Restrictions (most commonly seasonal) are applied to federal and permit dredging projects in order to protect sensitive life history stages of important aquatic animals from the physical and chemical alterations of aquatic habitats caused by dredging operations.

Concerns usually are focused on the ecology of specific target species. For example, pelagic egg and larvae of fishes and shellfishes are dependent on local hydrodynamic conditions for transport into and out of project areas and have limited avoidance capabilities. Thus, they are considered to be more susceptible to dredging effects than motile juveniles and adults.

Demersal eggs, or life history stages that are sessile or nonmotile, are viewed as particularly susceptible because of their longer exposure to elevated suspended sediments, or due to smothering by increased sedimentation. Concerns for motile fishes and shellfishes focus upon direct effects of suspended sediments on survival, movement, and migration patterns.

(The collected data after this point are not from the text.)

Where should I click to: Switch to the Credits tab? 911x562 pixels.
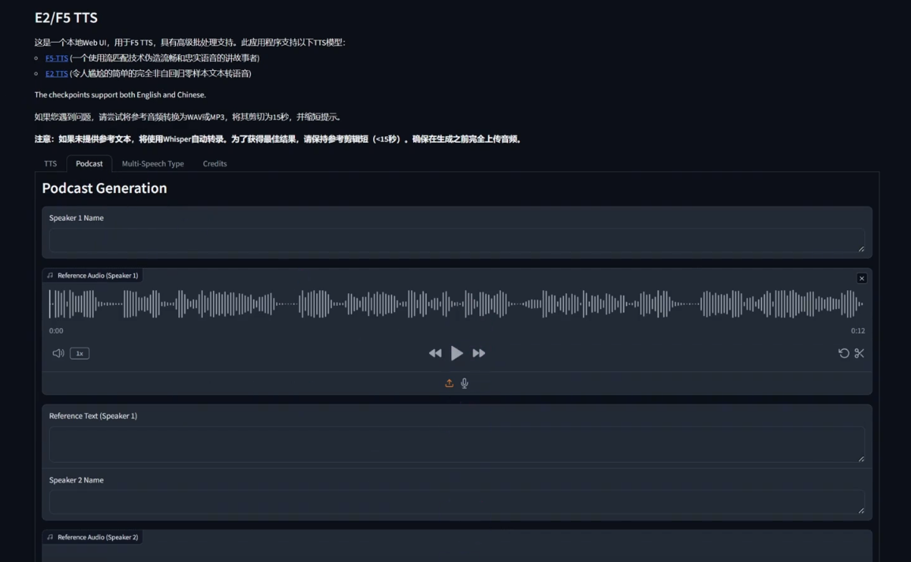click(214, 163)
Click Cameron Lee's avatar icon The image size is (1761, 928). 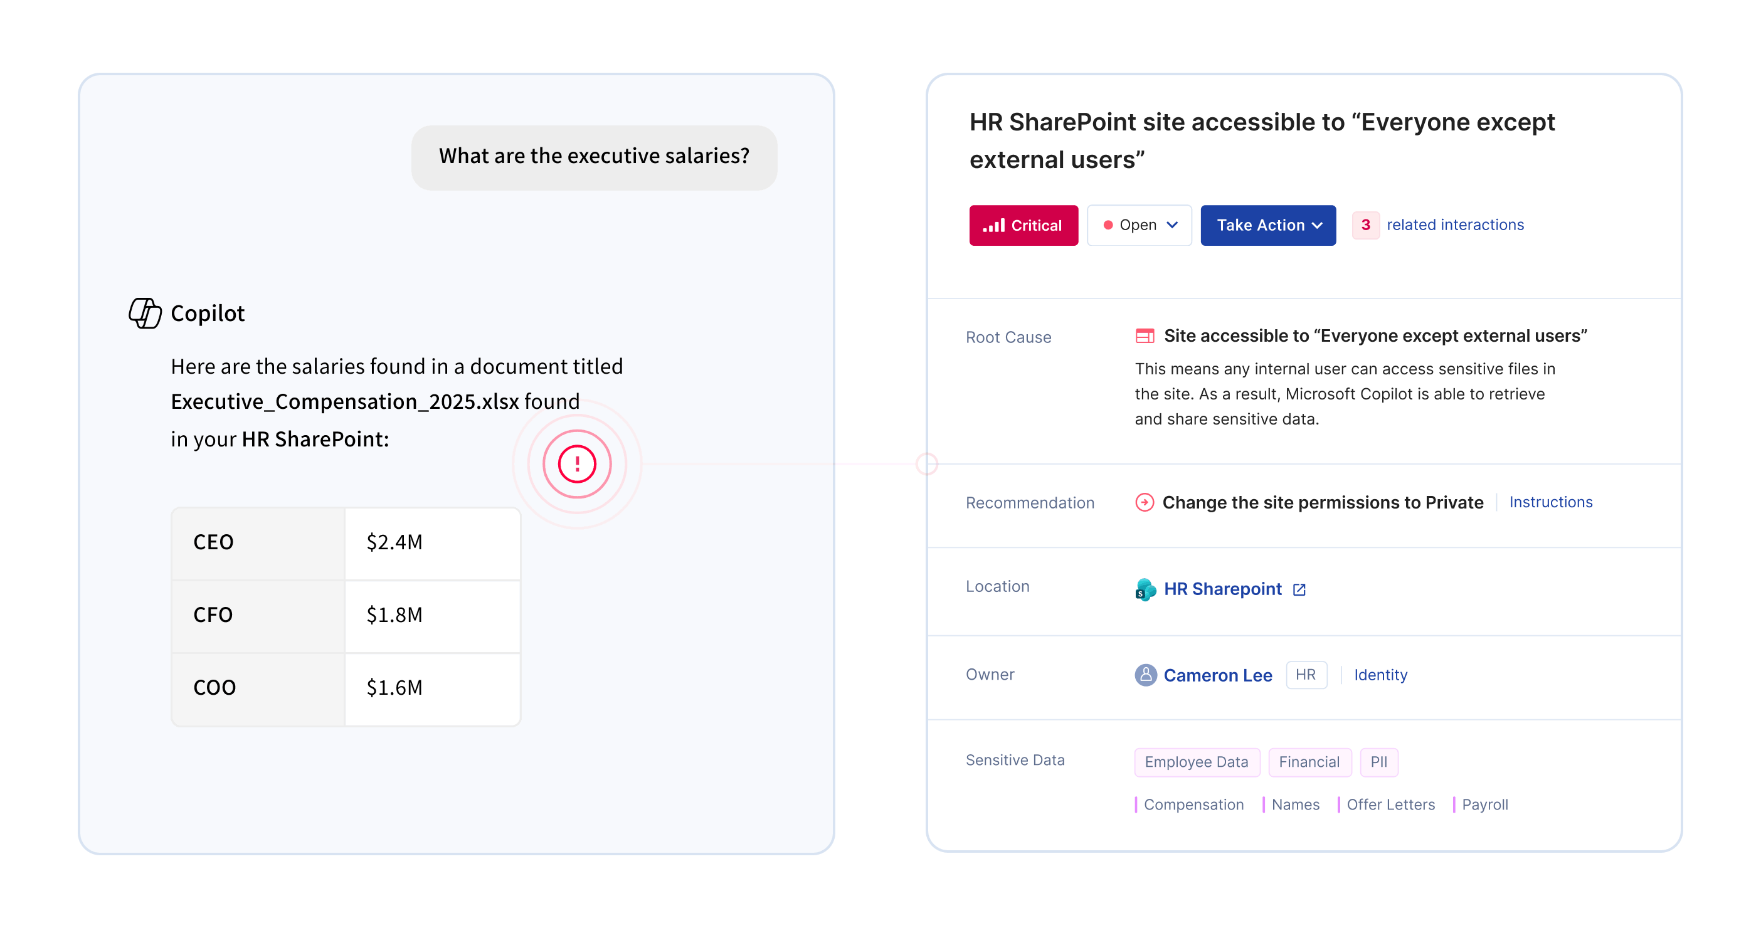tap(1145, 675)
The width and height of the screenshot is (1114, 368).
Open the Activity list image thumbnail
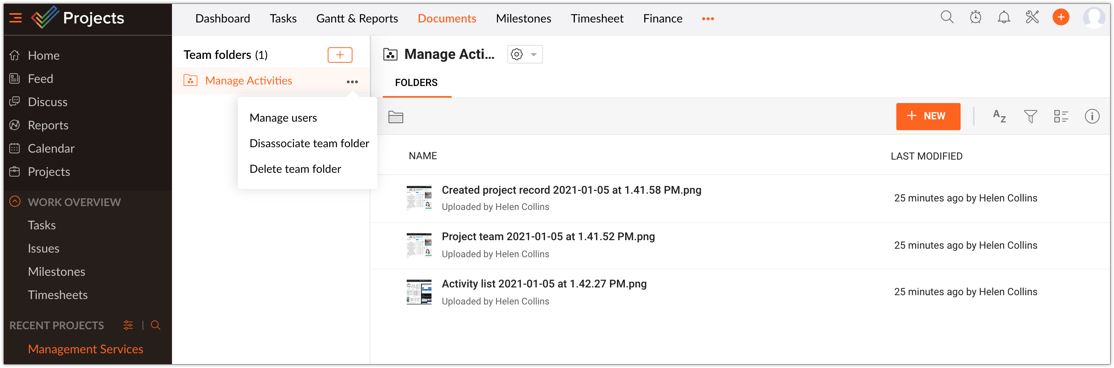coord(419,292)
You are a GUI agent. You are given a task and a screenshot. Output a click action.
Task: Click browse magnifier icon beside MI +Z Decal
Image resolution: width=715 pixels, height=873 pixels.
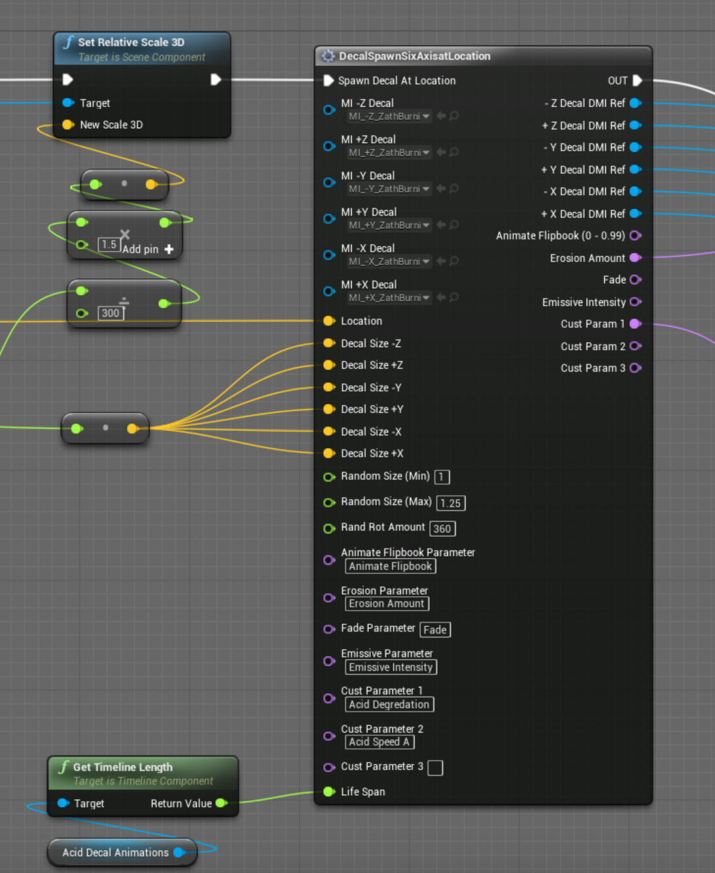[454, 152]
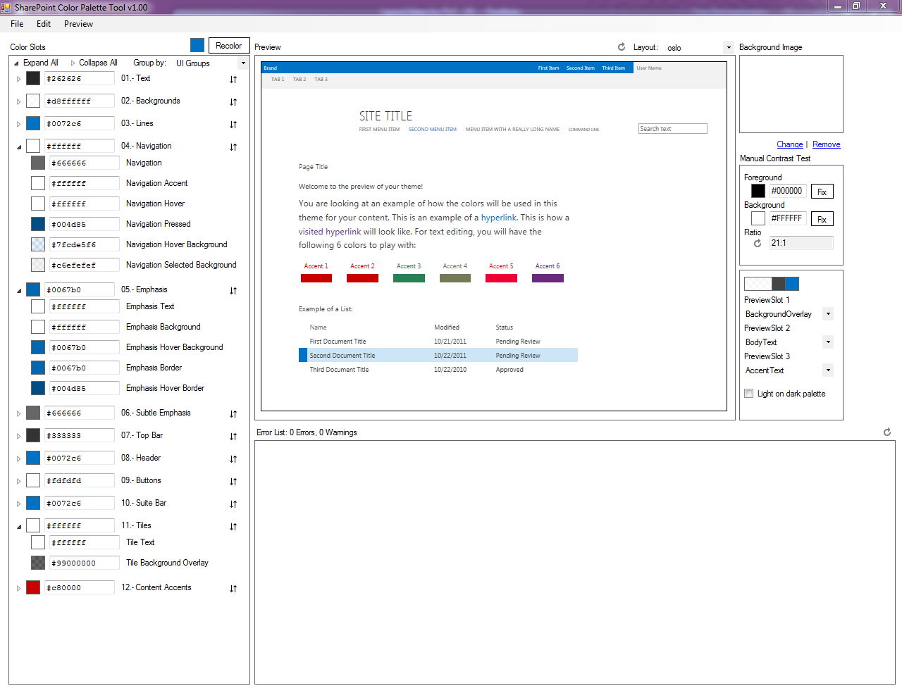Click the SharePoint Color Palette app icon
Image resolution: width=902 pixels, height=693 pixels.
(7, 6)
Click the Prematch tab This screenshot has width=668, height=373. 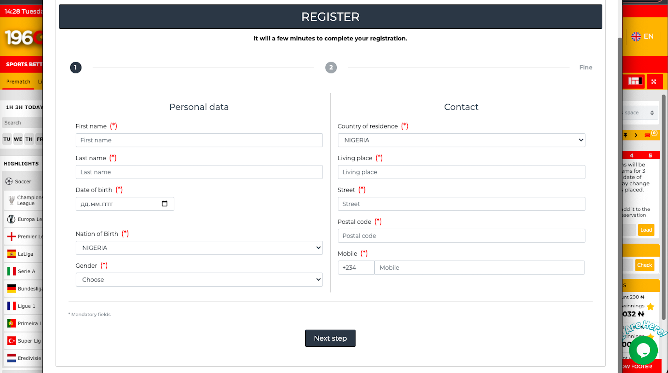tap(18, 81)
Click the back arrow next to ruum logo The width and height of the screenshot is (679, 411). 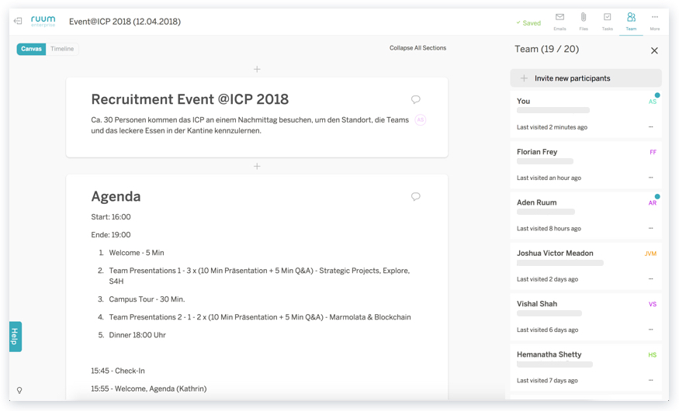18,21
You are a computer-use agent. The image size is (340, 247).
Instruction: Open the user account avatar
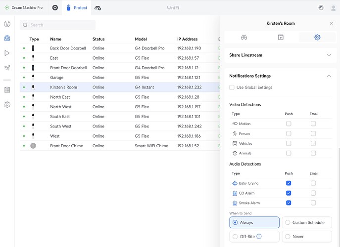(x=333, y=8)
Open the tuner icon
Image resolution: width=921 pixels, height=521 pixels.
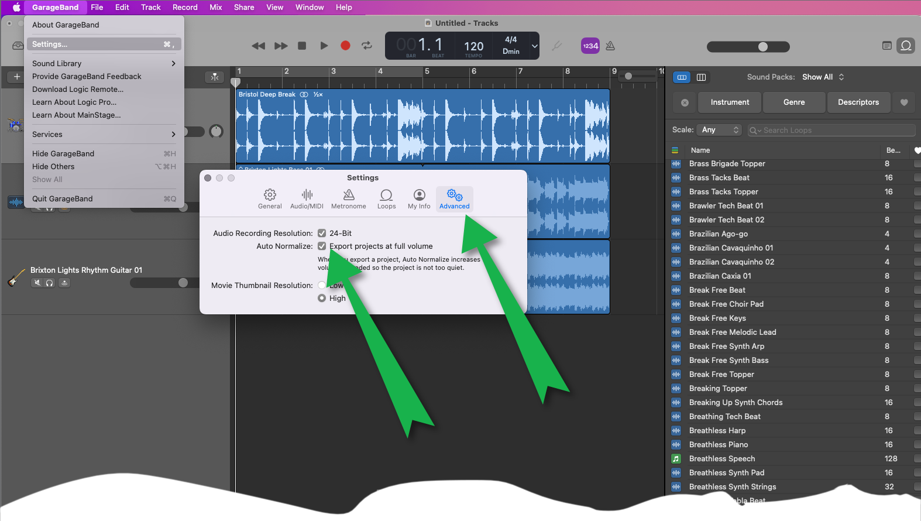(556, 46)
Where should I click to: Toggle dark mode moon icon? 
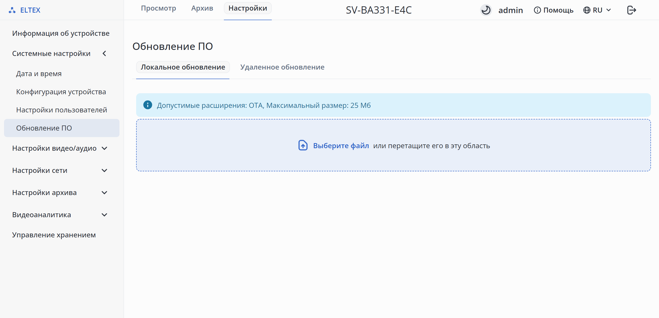point(486,10)
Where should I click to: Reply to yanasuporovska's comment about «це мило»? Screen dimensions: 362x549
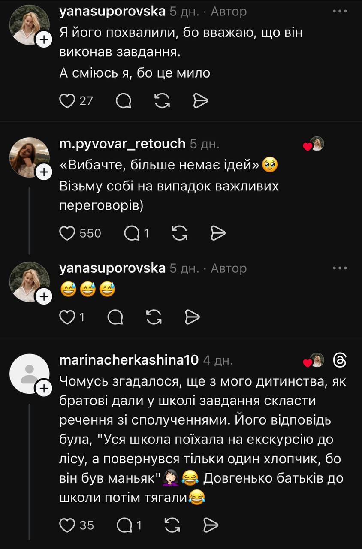point(124,100)
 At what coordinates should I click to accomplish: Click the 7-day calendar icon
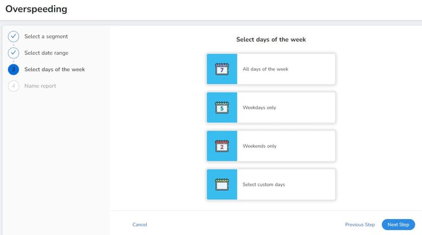click(x=222, y=69)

If the experience of the Corps of Engineers can be considered as a valid model, then the following statements apply to this symposium’s discussion:

1. There is little consistency in patterns of restrictions applied within different areas of the United States inhabited by the same kinds of aquatic animals. For example, penaeid shrimp would be classified as important aquatic animals inhibiting areas managed by the Wilmington, Charleston, Jacksonville, Mobile, New Orleans, and Galveston districts of the Corps of Engineers. However, dredging restrictions to protect penaeid shrimp occur only in the Mobile and Wilmington districts.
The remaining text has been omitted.